James « Buster » BROWN

(Tap-Dancer)

James « Buster » BROWN

Né à Baltimore (Maryland) le 17 mai 1913

Décédé à New York le 11 mai 2002

Son père William BROWN était ouvreur d’huitres à Baltimore et sa mère Mary OTHO BROWN gardait les enfants.

Buster était le sixième et le seul garçon des huit enfants de la famille.

Il a six ans lorsque sa mère meurt.

Le jeune Buster est intéressé par le show business, spécialement après avoir vu Albert « Pops » WHITMAN qui avait conçu un numéro de tap dance acrobatique « Pops and Louie ».

Il se produit pour la première fois comme membre des « Three Little Dots » avec John ORANGE et Clifton PAYNE.

Il suit les cours de la « Frederick Douglas High School » à Baltimore où il devient ami avec le danseur Earl « Snakehips » TUCKER de qui il reprend certains mouvements.

Avec John ORANGE et Sam CAMPBELL, il forme « The Brown Brothers » qui devient « The Three Aces ».

En 1933 le groupe est renommé « The Speed Kings » en raison de la précision et la rapidité de leur danse.

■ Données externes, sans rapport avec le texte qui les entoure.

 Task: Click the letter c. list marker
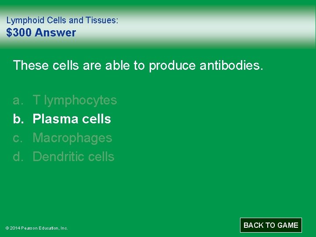click(18, 138)
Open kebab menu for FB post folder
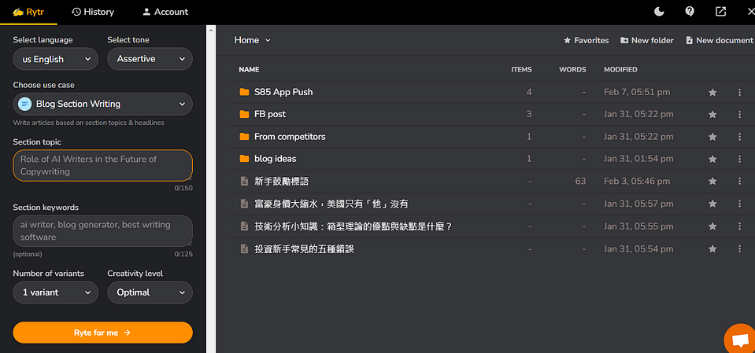The image size is (755, 353). tap(739, 115)
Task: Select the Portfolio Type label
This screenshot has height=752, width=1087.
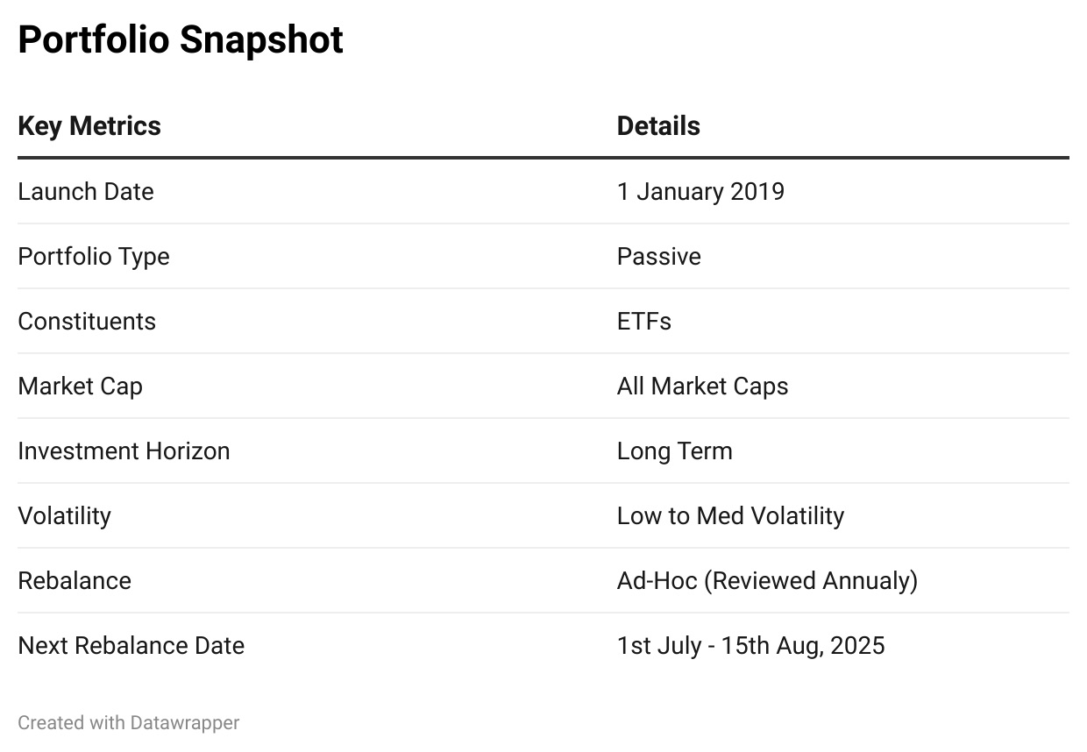Action: pos(94,256)
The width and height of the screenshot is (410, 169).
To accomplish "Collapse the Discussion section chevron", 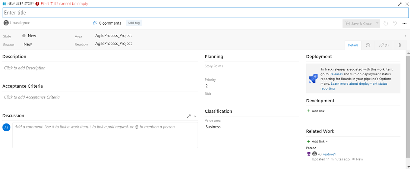I will coord(195,116).
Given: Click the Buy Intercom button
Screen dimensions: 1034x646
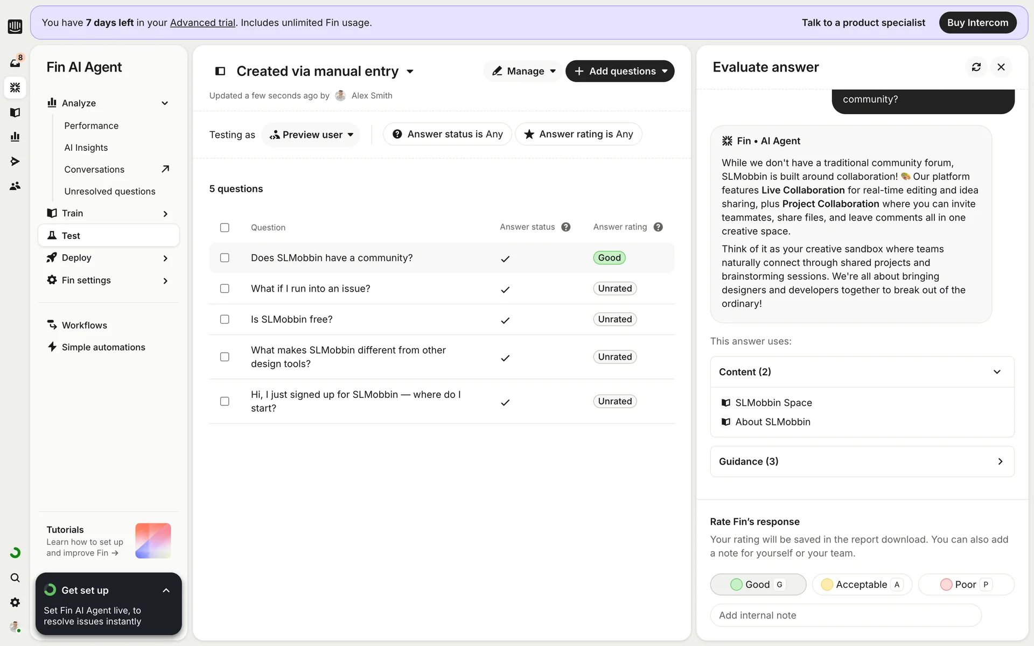Looking at the screenshot, I should [x=977, y=23].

À Philadelphie ils lancent une tournée de deux semaines avec la tap dancer Jeni LEGON dans un show qui tourne jusqu’à Washington D.C.

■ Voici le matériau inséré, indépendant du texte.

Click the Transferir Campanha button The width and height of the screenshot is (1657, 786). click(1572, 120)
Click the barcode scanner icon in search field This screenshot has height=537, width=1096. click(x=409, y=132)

Vers 1936-37 ils travaillent avec les « Brownskin Models » qui jouent à l’ « Apollo Theatre ».

Après la noyade par accident de John ORANGE, Buster retourne à Cleveland (Ohio) où il rencontre Emmet McCLURE et Sylvester LAKE avec lesquels il reforme un groupe nommé « The Speed Kings 2 ».

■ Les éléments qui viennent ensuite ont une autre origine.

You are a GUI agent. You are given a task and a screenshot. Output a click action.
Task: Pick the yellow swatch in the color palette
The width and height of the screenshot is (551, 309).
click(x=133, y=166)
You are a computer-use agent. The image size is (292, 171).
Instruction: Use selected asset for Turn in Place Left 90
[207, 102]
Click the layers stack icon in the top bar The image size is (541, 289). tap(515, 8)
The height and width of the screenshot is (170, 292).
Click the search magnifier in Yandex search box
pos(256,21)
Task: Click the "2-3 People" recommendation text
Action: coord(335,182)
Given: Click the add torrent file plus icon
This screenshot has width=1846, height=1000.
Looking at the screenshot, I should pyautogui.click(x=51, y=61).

Le nouveau groupe arrive à New York en 1939, jouant à l’ « Apollo » et au « Smalls Paradise » avec l’orchestre du saxophoniste Earl BOSTIC.

Buster passe ses loisirs au « Hoofer’s Club ».

Le groupe travaille jusqu’à la 2de Guerre Mondiale et se dissout en 1942 après s’être rendu à Boston.

Après avoir travaillé avec un groupe vocal appelé « The Three Riffs », il revient à New York où il crée son propre numéro en solo.

De 1945 à 1951, il travaille avec le duo « Brown and Beige » lorsqu’ils jouent à l’ « Apollo ».

Lorsque le duo se sépare au début des années 1950, il travaille brièvement avec « The Chocolateers » comprenant Eddie WEST, Paul BLACK et plus tard Gib GIBSON remplaçant WEST.

Après la mort de Bill ROBINSON en 1949 et durant les années 1950, le travail de tap dance est devenu rare.

Il trouve alors plusieurs jobs, notamment dans une compagnie de disques « Broadway and 50th Street ».

Dans les années 1960 il recommence à danser avec les « Hoofers » et se produit dans les tap jams des « Lundi soir » sur la 125ème rue de Harlem.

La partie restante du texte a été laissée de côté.